Hudi External Table of Doris
Hudi External Table of Doris provides Doris with the ability to access hdui external tables directly, eliminating the need for cumbersome data import and leveraging Doris’ own OLAP capabilities to solve hudi table data analysis problems.
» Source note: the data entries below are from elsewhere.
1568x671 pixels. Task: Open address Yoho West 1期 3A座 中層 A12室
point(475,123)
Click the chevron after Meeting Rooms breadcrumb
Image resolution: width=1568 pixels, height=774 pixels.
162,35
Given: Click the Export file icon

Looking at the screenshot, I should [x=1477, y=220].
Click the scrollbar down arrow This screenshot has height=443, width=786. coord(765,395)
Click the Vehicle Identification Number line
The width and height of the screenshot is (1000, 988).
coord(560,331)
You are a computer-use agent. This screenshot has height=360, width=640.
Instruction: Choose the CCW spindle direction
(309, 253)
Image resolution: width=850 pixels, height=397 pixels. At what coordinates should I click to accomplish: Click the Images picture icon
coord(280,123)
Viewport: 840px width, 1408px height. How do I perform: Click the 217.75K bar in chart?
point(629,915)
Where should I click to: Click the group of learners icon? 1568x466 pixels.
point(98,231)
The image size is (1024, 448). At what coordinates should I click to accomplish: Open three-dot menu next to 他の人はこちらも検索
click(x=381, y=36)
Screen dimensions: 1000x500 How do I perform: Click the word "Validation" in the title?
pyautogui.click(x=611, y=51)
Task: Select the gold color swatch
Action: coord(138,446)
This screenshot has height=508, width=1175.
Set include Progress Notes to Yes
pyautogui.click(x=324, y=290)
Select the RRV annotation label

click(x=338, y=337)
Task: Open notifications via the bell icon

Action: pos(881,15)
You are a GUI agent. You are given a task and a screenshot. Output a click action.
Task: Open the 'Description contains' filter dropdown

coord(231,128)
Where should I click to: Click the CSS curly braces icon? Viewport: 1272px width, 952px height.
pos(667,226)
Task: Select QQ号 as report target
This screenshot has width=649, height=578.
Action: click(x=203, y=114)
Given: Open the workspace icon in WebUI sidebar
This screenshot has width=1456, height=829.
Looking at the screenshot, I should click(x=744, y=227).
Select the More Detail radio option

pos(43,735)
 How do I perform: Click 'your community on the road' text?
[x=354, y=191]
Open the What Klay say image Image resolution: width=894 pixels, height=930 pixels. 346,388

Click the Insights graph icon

- support hudi data sources for Doris
- Support joint query between Doris and hdui data source tables to perform more complex analysis operations
This document introduces how to use this feature and the considerations.
Glossary
Noun in Doris
- FE: Frontend, the front-end node of Doris, responsible for metadata management and request access
- BE: Backend, the backend node of Doris, responsible for query execution and data storage
How to use
Create Hudi External Table
Hudi tables can be created in Doris with or without schema. You do not need to declare the column definitions of the table when creating an external table, Doris can resolve the column definitions of the table in hive metastore when querying the table.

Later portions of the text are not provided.